Les Livres de Bourn qui vous souhaitez de voir J'ai acheté ce matin, ils sont en 4 volumes en octavo et Je vous les expédiai le plus vit que Je puisse. La seconde Edition vient de paroitre il y a un mois.

Tout ce que je puisse dire à l'égard de Ferney et de répéter ce que Je disois dans ma Lettre de 29me de Janvier, que J'espère qu'il obtiendroit votre approbation et Je puisse vous assurer que le sujet de ce poème m'intéressoit trop pour ne pas m'engager de le traiter avec tout l'art dont j'étois capable.
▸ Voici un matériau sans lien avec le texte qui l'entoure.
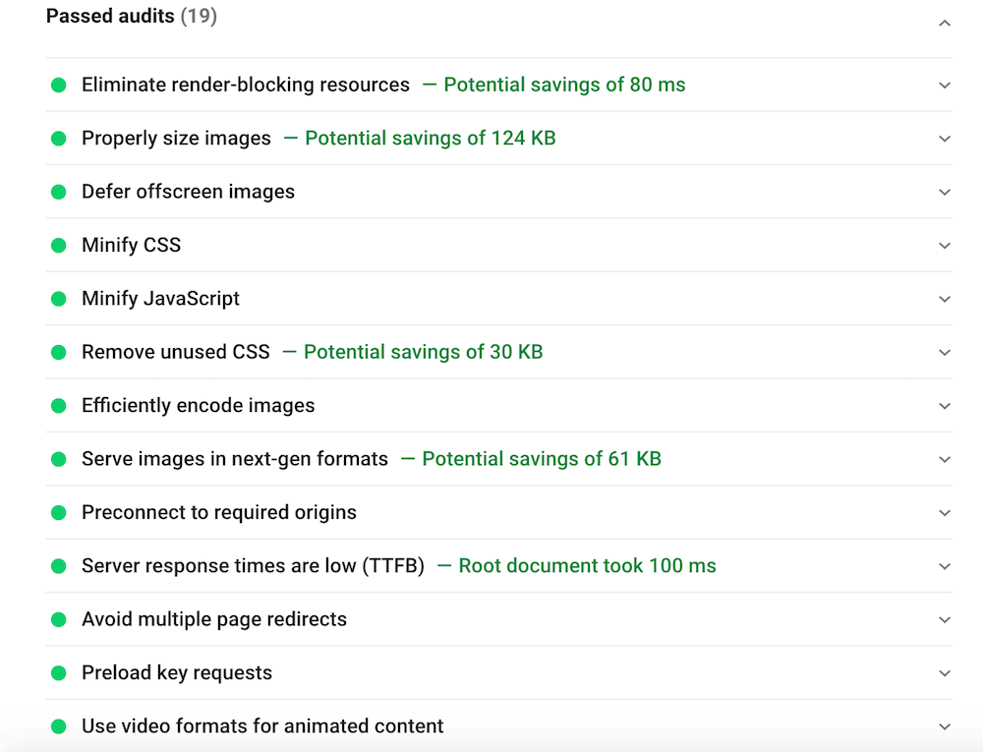983x752 pixels.
Task: Click the Passed audits heading
Action: (x=110, y=17)
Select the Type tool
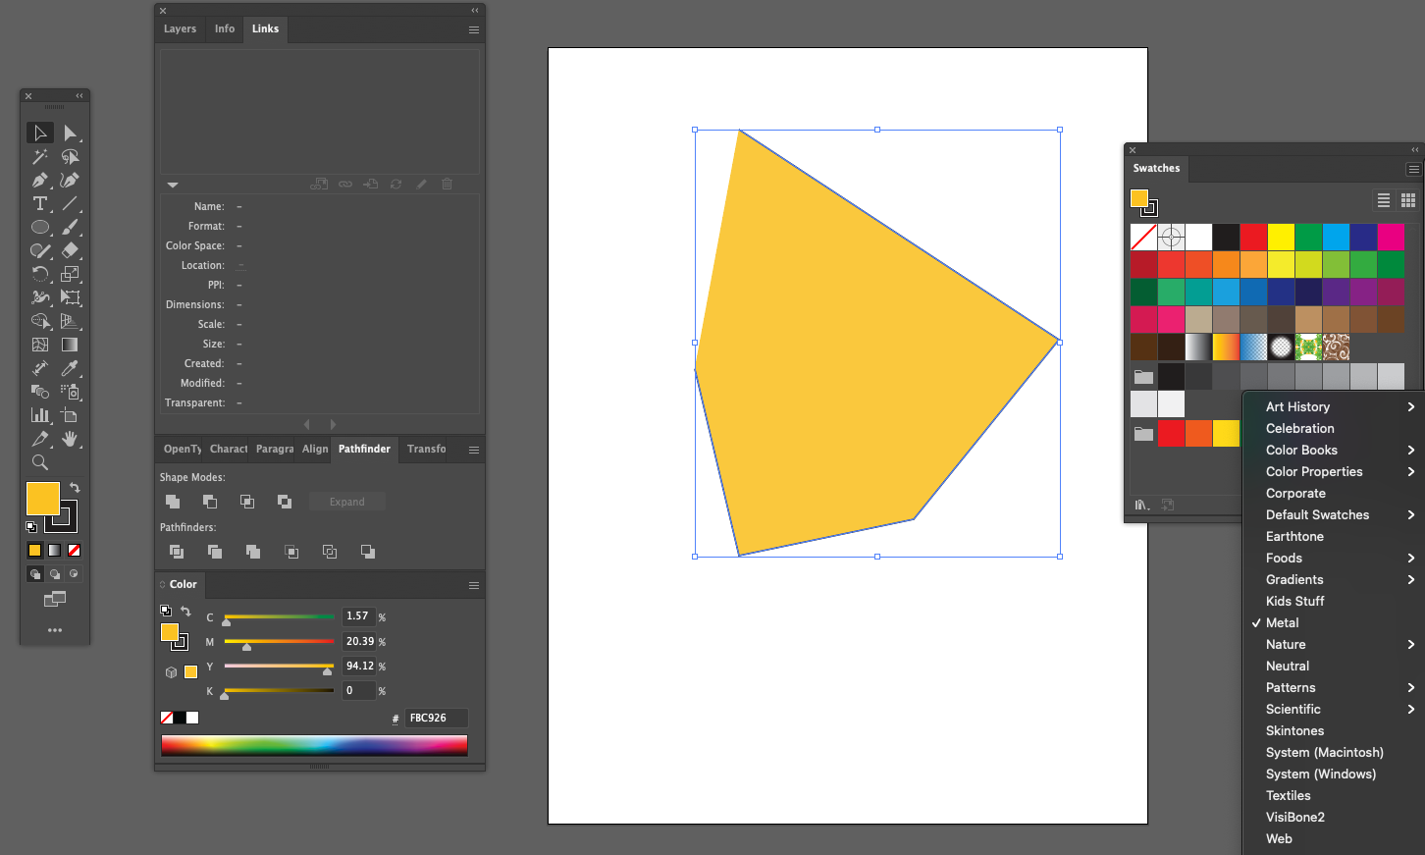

Recevez le donc mon cher monsieur comme un Homage que mon Coeur paye à votre Amitié!

Pardonne Monsr si se renouvelle dans ce poëme notre ancienne Contestation sur Shakespear, c'est une Cause dans laquelle un Anglois ne peut jamais céder.

Le Recueil de vos Ouvrages que vous voulez bien avoir la bonté de m'envoyer me parviendra très sûrement si vous voulez prendre la peine de le faire addresser à madame la Veuve Justin et fils à Amsterdam pour faire passer à Monsr Duvel Joaillier du Roi à Londres. Je regarde ce présent de votre part comme une marque de votre amitié.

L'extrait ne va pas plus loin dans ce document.